Whether you’re a first-time small business owner or a seasoned entrepreneur, you can get your business on sound financial footing from before you even launch. The key is to start with these seven money basics for entrepreneurs.

Money Basics for Entrepreneurs

So you’ve got a great business idea, but don’t know where to start. From a financial perspective, you want to lay the groundwork now for long-term financial health and, of course, make sure your business can be profitable. The following steps will help to guide your path to financial success:

1. Create a business model and business plan

Your first step is to create a business model and write a business plan. In other words, you’ll want to define your business idea, describe your execution plan, articulate how you stand apart from the competition, and bring in revenue. 

Your business model and business plan work hand in hand. The former focuses on how your business will make money while the latter defines your company’s objectives, finances, customer demographics, leadership, and more. Both documents are often requested if you are seeking partnerships, financing, or other business opportunities. They will help solidify the overall uniqueness and value of your company. 

To help you get started, check out this business plan guide from the Small Business Administration (SBA) and/or these seven business model must-haves from Entrepreneur.

2. Understand your market opportunity

A big question that should be addressed in your business plan is the market opportunity. In other words, is there a potential customer base that will want to buy from you and not your competition?

By definition, “market opportunity” refers to the projected potential size of your market (i.e. number of potential customers) and sales (i.e. how much money you could potentially make). Here’s how to figure out both aspects of your market opportunity:

  • Market Size: To determine market size, first define who your market is. Then look at sites like, research any existing stats on your industry, or even check out Facebook Audience Insights to give you a sense of audience size.
  • Potential Sales: To calculate your potential gross sales, you’ll need to know how to price your product or service. Run a competitive analysis to see what other businesses like yours are charging and use that as a basis for your own pricing. Of course, you’ll also have to factor in your own costs so you can actually make a profit, which leads us to tip #3.

3. Calculate startup and operating costs

There are two costs to consider before you start your business: how much it will cost to get your business off the ground and how much it will cost to keep your business running.

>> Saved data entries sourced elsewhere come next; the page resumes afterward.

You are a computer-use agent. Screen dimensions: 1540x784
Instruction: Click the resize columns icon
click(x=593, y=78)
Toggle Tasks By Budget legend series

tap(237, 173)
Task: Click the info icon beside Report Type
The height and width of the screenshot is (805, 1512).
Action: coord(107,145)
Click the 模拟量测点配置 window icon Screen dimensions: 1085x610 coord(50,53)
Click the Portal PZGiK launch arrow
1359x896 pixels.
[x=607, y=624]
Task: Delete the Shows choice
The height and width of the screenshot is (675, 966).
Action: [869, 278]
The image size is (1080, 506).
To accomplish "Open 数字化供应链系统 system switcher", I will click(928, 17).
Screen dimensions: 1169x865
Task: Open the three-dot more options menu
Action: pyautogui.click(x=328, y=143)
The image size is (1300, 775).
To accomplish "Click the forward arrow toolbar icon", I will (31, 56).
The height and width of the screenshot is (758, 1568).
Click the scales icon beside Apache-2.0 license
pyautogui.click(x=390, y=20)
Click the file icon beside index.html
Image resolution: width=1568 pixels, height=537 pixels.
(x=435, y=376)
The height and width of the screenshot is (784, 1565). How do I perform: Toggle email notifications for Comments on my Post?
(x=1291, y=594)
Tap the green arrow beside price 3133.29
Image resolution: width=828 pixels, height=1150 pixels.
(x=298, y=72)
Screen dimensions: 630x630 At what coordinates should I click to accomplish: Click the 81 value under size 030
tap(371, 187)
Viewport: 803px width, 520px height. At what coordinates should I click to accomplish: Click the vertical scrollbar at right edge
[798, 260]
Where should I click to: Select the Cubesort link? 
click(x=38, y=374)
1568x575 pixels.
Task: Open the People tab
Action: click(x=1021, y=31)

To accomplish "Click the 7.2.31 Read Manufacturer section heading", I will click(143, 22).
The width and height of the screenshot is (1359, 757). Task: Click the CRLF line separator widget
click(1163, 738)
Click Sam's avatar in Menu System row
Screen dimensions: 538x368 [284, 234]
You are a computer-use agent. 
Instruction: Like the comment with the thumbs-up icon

Startup costs generally include the following:

  • Market research
  • Fees to incorporate
  • Technology (including actual equipment as well as things like website design, development, and hosting)
  • Inventory and/or manufacturing costs 
  • Marketing and advertising
  • Office space
  • Financing (if you end up borrowing capital)
  • Employees, as needed for launch

Many of these expenses become operating costs that you’ll have to cover on a regular basis. To help you calculate costs for your business type, head to

4. Get funding

Cash flow is the lifeblood of any business. When you have a steady stream of cash coming into your business, you can more confidently cover costs and keep your business operating long-term. The reality is, cash flow is tight for many businesses — especially startups. But that doesn’t mean you won’t be able to cover your launch costs. For help, consider these common sources of funding:

  • Keep your day job: If you have a steady paycheck right now, consider staying put and building up your new business on the side (and after hours, of course). Then, when your new business becomes financially viable, you can quit your full-time job with more confidence, and money in your pocket.
  • Savings: While you’re still earning that steady paycheck, try setting aside a certain amount of money each month to use only for business-related expenses.
  • Consider financing options: It can be difficult for small business owners to get loans from banks and traditional lenders. Fortunately, there are other options, like crowdfunding through sites like Kickstarter or Indiegogo, equity financing from angel investors, or even asking friends and family for support. 

5. Set up a separate business checking account

It might seem silly to open a business checking account before your business makes any money, but keeping your business and personal finances separate from the start has a number of benefits. 

First, business checking accounts offer liability protection. This means that your personal assets will be protected should your business ever get sued. 

Second, you’re more likely to have simple and accurate tax filings since you won’t have to comb through your personal bank statements to find business expenses.

Third, it will help legitimize your business and give you the flexibility you need to grow — especially when it comes to opening a business bank account

For example, online business banks like Bluevine Business Checking offer no monthly fee business checking accounts for sole proprietors and incorporated businesses. With high APY and no monthly fees, balance requirements, or transaction limits, your startup money will work harder for you than it would in a personal or other business checking account. 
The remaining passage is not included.